30/05/2019
Desde 2010, o antropólogo Thiago Lopes da Costa Oliveira vinha usando o acervo do Museu Nacional para seu trabalho de doutorado. Recorria às 1.500 peças da cultura material dos indígenas do Alto do Rio Negro, na Amazônia , para construir um banco de dados de sua pesquisa . Então veio a tragédia. Em setembro do ano passado, com o incêndio no museu, a coleção foi devastada, bem como boa parte do acervo da instituição.
O pesquisador diz que perdeu "um projeto de vida" e teria interrompido por completo a pesquisa não fosse um socorro vindo de fora do país — US$ 250 mil (ou cerca de R$ 1 milhão) investidos pelo governo dos Estados Unidos em apoio a 14 cientistas brasileiros, "órfãos" do acervo do Museu Nacional . O Departamento de Estado americano e do Instituto Smithsonian vem bancando as bolsas de pesquisa desses cientistas, por meio de um projeto com a embaixada do Brasil em Washington.
— Quando se perde tudo, até a sala em que você trabalhava, a sensação é de desolamento completo — lamenta Thiago. — Esse apoio que eles deram possibilitou que a gente continuasse mantendo a perspectiva de trabalho, a noção de que a gente faz parte de uma comunidade científica mais ampla.

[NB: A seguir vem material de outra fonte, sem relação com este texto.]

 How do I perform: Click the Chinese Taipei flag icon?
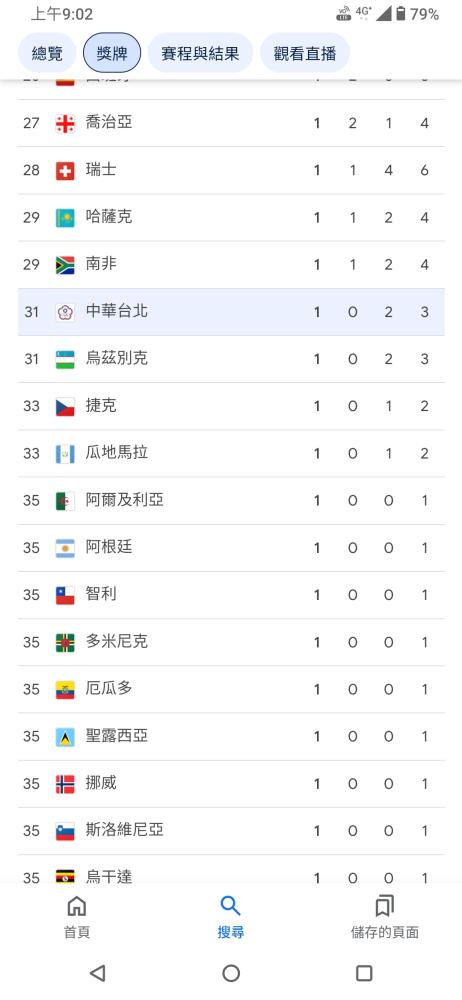coord(65,312)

Dos cientistas brasileiros apoiados pelo projeto, alguns passaram semanas nos EUA e já retornaram ao Brasil; outros, permanecerão por meses. Dez foram para o Museu Nacional de História Natural pesquisar temas nas áreas de Entomologia, Antropologia, Paleobiologia e Zoologia. Os outros quatro para o Centro para Herança Cultural e Folclórica, estudar línguas indígenas.
A coordenadora do Instituto Smithsonian, Lynne Parenti, explica que a opção pelo programa de intercâmbio veio da conclusão de que essa seria a maneira mais rápida de agir.
— Ficamos devastados quando vimos fotos do fogo no museu no Rio. Queríamos fazer algo imediatamente — diz Lynne. — Imagino que alguns deles, que estavam trabalhando em seus mestrados ou doutorados, tenham pensado: nunca mais poderei ser biólogo, porque tudo foi perdido. Mas nós podemos ajudá-los a retomar seus estudos.
A paleontóloga Beatriz Marinho Hörmanseder estava animada para anunciar a existência de uma nova espécie de crocodiliano encontrada em um fóssil brasileiro pouco antes de o incêndio acontecer. Ela vinha trabalhando no fóssil de 150 milhões de anos desde a graduação. Com o estudo, ajudaria a desenhar a árvore filogenética do animal. Esse tipo de pesquisa de evolução das espécies pode contribuir, por exemplo, para medir mudanças climáticas ao longo das eras geológicas.